Do this -> Return the lines of data below exactly as they are, beginning at the line that contains "The image size is (269, 201)." and ending at the line that contains "coord(483,420)", both included.

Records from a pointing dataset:
(begin)

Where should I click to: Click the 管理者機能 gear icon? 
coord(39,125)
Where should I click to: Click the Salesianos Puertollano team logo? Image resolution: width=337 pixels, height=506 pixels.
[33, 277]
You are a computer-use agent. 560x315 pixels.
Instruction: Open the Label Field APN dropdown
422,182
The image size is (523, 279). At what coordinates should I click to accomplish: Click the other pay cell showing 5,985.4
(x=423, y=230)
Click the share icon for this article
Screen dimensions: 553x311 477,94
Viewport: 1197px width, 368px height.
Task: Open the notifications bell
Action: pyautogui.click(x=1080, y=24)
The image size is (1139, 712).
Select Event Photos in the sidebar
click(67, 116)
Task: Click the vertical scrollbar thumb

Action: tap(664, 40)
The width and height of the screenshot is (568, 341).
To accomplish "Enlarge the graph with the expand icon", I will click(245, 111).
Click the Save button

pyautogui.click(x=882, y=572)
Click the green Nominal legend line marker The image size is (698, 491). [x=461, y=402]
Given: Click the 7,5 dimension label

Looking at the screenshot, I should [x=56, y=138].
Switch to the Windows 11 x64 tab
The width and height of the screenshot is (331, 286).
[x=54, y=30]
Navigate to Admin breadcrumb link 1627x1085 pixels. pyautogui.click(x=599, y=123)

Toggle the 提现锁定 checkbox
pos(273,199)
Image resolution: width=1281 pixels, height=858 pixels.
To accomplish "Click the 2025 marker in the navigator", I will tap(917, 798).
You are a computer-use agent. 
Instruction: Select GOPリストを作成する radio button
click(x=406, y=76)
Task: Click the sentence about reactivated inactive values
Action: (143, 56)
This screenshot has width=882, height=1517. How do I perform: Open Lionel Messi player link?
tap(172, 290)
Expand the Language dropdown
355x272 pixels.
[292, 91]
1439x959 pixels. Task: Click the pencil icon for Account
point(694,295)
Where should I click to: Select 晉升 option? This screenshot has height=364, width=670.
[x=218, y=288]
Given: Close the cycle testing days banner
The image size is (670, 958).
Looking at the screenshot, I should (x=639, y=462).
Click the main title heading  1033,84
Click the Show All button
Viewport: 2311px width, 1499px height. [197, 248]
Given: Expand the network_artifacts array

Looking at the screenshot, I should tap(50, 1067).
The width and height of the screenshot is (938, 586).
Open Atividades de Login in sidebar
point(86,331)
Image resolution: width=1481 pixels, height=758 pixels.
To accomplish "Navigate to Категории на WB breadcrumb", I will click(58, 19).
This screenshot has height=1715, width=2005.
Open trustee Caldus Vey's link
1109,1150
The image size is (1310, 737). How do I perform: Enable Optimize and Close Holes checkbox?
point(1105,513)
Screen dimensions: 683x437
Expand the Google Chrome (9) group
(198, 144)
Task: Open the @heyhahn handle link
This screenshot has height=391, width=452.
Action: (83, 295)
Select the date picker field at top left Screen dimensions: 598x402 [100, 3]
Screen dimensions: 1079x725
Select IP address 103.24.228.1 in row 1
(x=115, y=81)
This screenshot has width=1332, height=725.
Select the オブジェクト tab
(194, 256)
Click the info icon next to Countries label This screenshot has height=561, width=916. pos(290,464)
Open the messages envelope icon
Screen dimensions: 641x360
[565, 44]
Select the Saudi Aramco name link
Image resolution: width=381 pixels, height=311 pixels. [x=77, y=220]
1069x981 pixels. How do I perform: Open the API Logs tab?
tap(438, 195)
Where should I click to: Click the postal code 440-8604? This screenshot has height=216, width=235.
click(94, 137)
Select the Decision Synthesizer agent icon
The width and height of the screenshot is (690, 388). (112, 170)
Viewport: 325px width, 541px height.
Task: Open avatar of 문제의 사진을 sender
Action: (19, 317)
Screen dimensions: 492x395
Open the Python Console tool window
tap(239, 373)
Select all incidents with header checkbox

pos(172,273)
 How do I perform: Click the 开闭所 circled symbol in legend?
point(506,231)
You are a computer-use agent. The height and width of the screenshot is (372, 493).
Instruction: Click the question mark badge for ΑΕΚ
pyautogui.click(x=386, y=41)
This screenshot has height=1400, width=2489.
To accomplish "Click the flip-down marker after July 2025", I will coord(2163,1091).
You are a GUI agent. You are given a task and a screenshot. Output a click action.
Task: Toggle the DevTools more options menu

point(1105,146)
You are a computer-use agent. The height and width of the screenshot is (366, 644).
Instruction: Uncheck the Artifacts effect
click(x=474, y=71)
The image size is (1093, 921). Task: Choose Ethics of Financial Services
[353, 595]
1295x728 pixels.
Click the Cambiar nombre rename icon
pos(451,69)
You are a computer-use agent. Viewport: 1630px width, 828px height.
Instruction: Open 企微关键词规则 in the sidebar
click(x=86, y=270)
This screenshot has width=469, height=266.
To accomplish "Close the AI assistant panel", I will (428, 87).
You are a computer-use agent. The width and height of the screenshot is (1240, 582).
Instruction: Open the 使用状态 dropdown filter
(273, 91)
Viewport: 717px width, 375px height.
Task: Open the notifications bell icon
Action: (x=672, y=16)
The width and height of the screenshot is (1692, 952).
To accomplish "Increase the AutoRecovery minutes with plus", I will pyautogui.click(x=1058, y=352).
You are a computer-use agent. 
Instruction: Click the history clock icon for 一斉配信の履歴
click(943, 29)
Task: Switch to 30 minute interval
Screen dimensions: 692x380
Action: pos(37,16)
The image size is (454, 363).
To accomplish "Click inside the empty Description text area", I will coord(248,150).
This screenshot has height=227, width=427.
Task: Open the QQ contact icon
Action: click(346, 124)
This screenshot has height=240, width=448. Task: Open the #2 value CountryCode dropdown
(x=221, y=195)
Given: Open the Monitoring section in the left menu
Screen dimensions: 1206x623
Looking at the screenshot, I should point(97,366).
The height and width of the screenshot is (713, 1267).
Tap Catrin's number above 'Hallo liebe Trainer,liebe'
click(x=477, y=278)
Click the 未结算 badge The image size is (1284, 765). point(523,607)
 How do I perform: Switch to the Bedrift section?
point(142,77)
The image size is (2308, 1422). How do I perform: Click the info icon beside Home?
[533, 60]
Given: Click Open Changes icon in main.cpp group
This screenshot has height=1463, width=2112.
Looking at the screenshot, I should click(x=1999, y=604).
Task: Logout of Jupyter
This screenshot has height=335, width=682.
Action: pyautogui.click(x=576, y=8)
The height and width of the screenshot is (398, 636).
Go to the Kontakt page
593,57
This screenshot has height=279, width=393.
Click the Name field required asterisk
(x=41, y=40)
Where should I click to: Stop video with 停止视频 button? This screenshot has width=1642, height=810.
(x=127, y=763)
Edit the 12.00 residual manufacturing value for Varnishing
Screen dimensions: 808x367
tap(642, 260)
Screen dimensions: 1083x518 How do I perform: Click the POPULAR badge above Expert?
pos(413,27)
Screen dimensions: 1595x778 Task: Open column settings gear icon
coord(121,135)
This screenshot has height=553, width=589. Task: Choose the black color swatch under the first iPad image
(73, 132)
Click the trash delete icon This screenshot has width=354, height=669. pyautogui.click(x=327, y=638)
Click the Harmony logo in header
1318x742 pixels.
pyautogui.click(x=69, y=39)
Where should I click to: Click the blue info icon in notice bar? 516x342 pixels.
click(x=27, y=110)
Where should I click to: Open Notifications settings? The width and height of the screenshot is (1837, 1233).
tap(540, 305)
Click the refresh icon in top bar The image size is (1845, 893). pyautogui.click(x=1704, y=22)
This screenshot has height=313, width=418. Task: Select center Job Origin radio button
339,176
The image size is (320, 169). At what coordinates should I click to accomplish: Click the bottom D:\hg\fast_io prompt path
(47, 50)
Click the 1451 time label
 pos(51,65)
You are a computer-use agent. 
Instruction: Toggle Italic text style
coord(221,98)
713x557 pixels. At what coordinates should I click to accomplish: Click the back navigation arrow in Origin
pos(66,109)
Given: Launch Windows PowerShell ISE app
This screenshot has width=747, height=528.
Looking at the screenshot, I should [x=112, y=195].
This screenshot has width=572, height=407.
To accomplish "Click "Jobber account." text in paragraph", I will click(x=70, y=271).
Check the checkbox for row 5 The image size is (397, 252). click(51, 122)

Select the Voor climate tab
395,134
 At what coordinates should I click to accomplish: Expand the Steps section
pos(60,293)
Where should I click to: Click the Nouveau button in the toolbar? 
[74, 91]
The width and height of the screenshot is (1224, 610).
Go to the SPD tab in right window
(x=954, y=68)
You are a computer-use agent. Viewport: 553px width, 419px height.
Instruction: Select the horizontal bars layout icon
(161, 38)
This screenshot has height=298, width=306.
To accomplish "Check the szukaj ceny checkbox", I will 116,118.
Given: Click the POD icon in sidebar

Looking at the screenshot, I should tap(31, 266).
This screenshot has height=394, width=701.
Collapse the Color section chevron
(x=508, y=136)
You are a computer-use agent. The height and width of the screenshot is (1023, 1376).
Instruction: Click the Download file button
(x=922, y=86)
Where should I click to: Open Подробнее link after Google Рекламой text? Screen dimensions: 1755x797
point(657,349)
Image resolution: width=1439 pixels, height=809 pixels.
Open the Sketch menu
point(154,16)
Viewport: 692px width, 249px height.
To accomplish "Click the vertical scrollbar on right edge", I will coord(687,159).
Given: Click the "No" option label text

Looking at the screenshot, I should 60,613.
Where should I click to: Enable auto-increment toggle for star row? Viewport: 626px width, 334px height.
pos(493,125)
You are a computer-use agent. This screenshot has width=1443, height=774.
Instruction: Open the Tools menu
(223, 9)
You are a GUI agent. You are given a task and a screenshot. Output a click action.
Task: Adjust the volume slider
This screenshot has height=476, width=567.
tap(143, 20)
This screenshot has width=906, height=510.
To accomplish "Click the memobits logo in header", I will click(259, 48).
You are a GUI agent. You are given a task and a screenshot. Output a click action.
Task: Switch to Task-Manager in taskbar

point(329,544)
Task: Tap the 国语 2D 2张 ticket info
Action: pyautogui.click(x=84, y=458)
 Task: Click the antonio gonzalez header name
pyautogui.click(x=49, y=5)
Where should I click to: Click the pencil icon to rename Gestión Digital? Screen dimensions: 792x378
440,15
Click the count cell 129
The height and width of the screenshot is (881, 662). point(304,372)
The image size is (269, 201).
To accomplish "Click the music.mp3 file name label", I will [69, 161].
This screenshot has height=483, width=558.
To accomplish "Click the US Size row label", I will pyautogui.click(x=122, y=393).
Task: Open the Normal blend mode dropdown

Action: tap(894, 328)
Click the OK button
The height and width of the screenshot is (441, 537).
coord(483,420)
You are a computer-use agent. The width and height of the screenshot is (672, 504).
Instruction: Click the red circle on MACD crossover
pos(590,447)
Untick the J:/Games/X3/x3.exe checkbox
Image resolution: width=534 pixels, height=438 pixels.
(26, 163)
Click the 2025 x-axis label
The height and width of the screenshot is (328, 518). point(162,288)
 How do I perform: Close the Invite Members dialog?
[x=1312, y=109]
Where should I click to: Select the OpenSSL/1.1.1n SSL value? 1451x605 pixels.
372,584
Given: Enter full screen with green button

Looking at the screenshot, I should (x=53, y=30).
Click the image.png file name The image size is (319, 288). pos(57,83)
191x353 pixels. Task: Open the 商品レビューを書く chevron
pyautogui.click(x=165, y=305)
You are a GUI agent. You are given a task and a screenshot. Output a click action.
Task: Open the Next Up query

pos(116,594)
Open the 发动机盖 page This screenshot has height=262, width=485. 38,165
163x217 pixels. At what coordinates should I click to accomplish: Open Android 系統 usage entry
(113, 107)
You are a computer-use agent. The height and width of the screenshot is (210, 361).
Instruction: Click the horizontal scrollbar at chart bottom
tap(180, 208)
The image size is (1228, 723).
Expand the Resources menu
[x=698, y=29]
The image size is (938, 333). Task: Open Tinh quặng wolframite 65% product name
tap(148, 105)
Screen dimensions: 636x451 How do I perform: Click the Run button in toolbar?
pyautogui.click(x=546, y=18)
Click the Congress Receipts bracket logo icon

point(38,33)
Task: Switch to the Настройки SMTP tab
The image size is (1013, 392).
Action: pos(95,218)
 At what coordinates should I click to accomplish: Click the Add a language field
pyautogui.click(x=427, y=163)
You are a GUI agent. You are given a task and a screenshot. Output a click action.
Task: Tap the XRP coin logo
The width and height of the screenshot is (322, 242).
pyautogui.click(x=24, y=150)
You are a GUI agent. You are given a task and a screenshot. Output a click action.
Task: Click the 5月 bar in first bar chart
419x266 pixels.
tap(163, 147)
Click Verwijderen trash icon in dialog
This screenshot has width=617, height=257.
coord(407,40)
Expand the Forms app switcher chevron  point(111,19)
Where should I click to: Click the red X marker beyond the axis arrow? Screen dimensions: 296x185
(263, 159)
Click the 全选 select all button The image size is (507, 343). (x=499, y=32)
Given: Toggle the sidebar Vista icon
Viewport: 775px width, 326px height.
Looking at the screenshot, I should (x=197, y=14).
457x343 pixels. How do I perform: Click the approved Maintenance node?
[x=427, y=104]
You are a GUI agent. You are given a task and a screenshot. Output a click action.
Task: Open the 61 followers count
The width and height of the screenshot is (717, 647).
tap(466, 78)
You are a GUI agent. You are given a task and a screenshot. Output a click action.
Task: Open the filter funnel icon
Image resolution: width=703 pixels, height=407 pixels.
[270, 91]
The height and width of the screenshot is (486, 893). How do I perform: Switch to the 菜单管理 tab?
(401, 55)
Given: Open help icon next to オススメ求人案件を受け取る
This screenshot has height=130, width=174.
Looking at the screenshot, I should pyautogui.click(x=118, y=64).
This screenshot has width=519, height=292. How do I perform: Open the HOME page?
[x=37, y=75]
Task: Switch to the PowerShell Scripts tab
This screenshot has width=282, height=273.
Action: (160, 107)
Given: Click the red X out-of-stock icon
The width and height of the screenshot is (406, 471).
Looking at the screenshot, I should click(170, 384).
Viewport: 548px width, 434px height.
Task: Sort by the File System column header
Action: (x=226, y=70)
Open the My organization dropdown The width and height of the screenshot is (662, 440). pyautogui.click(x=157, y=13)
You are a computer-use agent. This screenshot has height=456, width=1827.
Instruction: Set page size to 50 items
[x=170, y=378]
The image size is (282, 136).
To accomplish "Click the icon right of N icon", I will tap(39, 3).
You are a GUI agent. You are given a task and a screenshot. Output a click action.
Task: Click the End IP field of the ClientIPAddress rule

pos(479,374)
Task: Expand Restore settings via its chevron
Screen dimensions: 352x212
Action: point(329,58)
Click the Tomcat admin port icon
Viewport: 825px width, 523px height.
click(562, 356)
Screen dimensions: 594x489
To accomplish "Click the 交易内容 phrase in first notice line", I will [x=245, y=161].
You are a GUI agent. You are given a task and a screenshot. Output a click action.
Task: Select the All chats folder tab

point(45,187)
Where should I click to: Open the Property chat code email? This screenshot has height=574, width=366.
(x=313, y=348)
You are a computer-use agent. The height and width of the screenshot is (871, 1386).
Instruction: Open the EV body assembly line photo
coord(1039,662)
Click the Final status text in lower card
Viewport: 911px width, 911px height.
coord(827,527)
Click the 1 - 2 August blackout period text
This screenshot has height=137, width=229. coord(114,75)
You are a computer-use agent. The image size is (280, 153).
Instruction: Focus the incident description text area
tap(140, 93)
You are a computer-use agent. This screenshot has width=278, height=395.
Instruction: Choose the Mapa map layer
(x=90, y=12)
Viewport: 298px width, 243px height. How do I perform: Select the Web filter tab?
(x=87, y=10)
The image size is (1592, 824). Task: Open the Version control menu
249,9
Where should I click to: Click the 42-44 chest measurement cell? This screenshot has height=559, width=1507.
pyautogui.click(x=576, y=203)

(end)

Answer to this task ->
The image size is (269, 201).
To accomplish "Click the music.mp3 file name label", I will [69, 161].
This screenshot has height=483, width=558.
To accomplish "Click the US Size row label", I will pyautogui.click(x=122, y=393).
Task: Open the Normal blend mode dropdown

Action: tap(894, 328)
Click the OK button
The height and width of the screenshot is (441, 537).
coord(483,420)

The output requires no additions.